> [TASK INSTRUCTIONS]: Word for word, repeat each of the records below.

[DATA FOR THIS EXERCISE — start]

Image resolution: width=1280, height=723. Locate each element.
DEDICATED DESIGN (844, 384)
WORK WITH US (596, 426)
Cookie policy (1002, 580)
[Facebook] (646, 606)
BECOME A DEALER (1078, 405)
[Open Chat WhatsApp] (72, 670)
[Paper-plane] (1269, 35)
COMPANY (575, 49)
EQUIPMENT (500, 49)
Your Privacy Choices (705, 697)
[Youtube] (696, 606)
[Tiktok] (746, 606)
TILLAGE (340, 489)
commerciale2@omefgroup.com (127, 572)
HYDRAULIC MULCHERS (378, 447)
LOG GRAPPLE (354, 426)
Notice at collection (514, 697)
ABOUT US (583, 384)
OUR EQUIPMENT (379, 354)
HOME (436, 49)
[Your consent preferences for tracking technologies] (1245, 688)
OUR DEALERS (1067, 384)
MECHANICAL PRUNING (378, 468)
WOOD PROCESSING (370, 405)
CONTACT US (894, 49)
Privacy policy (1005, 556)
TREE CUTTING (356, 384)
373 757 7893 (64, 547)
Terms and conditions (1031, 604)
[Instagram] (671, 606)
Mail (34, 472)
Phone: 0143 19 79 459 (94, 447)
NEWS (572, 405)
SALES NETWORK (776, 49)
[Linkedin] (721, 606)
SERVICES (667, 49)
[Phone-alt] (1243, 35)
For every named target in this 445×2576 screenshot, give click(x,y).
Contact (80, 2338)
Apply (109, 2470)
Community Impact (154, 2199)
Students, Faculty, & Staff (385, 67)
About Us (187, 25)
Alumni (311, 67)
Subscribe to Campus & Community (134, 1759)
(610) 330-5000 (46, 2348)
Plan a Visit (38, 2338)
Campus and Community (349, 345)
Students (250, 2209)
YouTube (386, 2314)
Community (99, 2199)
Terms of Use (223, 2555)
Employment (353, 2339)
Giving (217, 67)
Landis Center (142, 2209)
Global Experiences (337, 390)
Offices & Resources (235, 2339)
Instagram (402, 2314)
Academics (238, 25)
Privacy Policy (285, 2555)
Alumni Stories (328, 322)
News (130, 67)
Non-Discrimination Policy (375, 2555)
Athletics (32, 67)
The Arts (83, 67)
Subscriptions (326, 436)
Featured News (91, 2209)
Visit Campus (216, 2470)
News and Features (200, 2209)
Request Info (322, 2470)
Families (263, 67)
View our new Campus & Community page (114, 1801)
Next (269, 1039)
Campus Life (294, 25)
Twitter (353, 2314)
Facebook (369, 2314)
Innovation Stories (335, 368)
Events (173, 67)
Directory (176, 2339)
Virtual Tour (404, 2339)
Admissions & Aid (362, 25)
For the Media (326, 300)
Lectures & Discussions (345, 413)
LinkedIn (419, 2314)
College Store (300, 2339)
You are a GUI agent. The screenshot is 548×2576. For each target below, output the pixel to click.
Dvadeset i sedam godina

[DATA FOR THIS EXERCISE — finish]

> [SOLUTION]:
Image resolution: width=1280, height=723. Locate each element.
DEDICATED DESIGN (844, 384)
WORK WITH US (596, 426)
Cookie policy (1002, 580)
[Facebook] (646, 606)
BECOME A DEALER (1078, 405)
[Open Chat WhatsApp] (72, 670)
[Paper-plane] (1269, 35)
COMPANY (575, 49)
EQUIPMENT (500, 49)
Your Privacy Choices (705, 697)
[Youtube] (696, 606)
[Tiktok] (746, 606)
TILLAGE (340, 489)
commerciale2@omefgroup.com (127, 572)
HYDRAULIC MULCHERS (378, 447)
LOG GRAPPLE (354, 426)
Notice at collection (514, 697)
ABOUT US (583, 384)
OUR EQUIPMENT (379, 354)
HOME (436, 49)
[Your consent preferences for tracking technologies] (1245, 688)
OUR DEALERS (1067, 384)
MECHANICAL PRUNING (378, 468)
WOOD PROCESSING (370, 405)
CONTACT US (894, 49)
Privacy policy (1005, 556)
TREE CUTTING (356, 384)
373 757 7893 (64, 547)
Terms and conditions (1031, 604)
[Instagram] (671, 606)
Mail (34, 472)
Phone: 0143 19 79 459 (94, 447)
NEWS (572, 405)
SALES NETWORK (776, 49)
[Linkedin] (721, 606)
SERVICES (667, 49)
[Phone-alt] (1243, 35)
For every named target in this 445×2576 screenshot, give click(x,y).
Contact (80, 2338)
Apply (109, 2470)
Community Impact (154, 2199)
Students, Faculty, & Staff (385, 67)
About Us (187, 25)
Alumni (311, 67)
Subscribe to Campus & Community (134, 1759)
(610) 330-5000 (46, 2348)
Plan a Visit (38, 2338)
Campus and Community (349, 345)
Students (250, 2209)
YouTube (386, 2314)
Community (99, 2199)
Terms of Use (223, 2555)
Employment (353, 2339)
Giving (217, 67)
Landis Center (142, 2209)
Global Experiences (337, 390)
Offices & Resources (235, 2339)
Instagram (402, 2314)
Academics (238, 25)
Privacy Policy (285, 2555)
Alumni Stories (328, 322)
News (130, 67)
Non-Discrimination Policy (375, 2555)
Athletics (32, 67)
The Arts (83, 67)
Subscriptions (326, 436)
Featured News (91, 2209)
Visit Campus (216, 2470)
News and Features (200, 2209)
Request Info (322, 2470)
Families (263, 67)
View our new Campus & Community page (114, 1801)
Next (269, 1039)
Campus Life (294, 25)
Twitter (353, 2314)
Facebook (369, 2314)
Innovation Stories (335, 368)
Events (173, 67)
Directory (176, 2339)
Virtual Tour (404, 2339)
Admissions & Aid (362, 25)
For the Media (326, 300)
Lectures & Discussions (345, 413)
LinkedIn (419, 2314)
College Store (300, 2339)
You are a GUI agent. The screenshot is 548×2576. For each target below, output the pixel to click.
Dvadeset i sedam godina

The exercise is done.